:: Selected text ::
· · · ·

To top that all off - it isn't the amount of weight you're carrying that determines the need for a CDL it is the manufacturers GVW or GCVW RATING of the vehicle. You drive a 26,500 pound registered truck (or it shows 26,500 or whatever) on the vehicle id plate you need the CDL, even if you're running empty.

Now, the question is so what. Why is it a problem? Getting the CDL requires some preparation and an additional test. Yes, it's more expensive. But it's a nit when you look at the cost of operating any truck and it gives you way more options - especially if you want to grow your business. Besides in 5-8 years, I believe that truck drivers down to 10,000 pounds GVWR will be required to have a CDL. It's the fastest growing segment of the industry.

While you're talking about it. For the guys running trucks 10,000 pounds gross weight and above - how many are following the Federal Motor Carrier Saftey requirements outline in the Codified Federal Regulations (49 CFR)? I'll bet most aren't - but if you travel across state lines on business or are similarly considered in "interstate commerce" you should be as trucks down to 10,000 gvwr are covered. For most intrastate operations that limit is much higher - but the same rules apply. You F450 and F550 / GMC 4500-5500 guys better be aware of the requirements because they can bite you bad.

· · · ·

:: Recorded information ::
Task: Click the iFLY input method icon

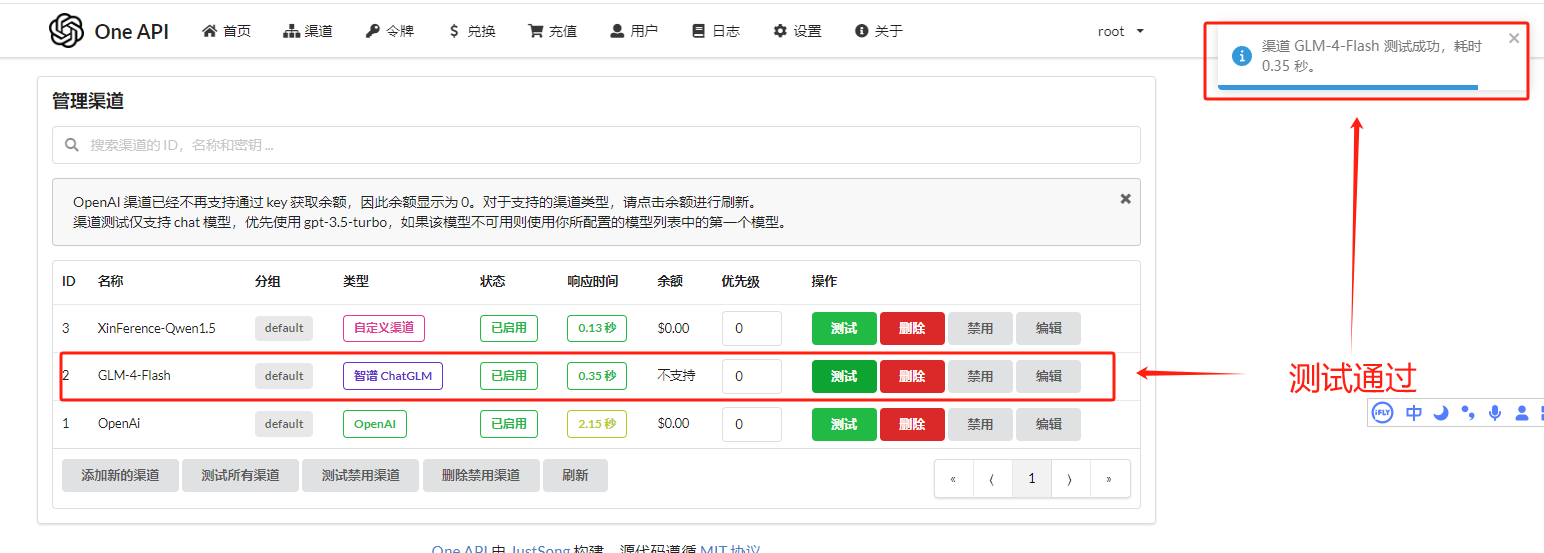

· · · ·

:: Problems ::
**1)** In the forum post on CDL requirements, can you turn the paragraph that begins "Now, the question is so what" into a short bulleted list that keeps its main facts?
**2)** According to the forum post on CDL requirements, what determines whether a driver needs a CDL?

:: Answers for the exercise ::
**1)**
- Getting a CDL takes some preparation and an additional test.
- It costs more, but that cost is minor next to the cost of operating any truck.
- It gives far more options, especially for growing a business.
- The writer expects that within 5 to 8 years, drivers of trucks down to 10,000 pounds GVWR will be required to have a CDL.

**2)** The manufacturer's GVW or GCVW rating of the vehicle determines it, not the amount of weight being carried.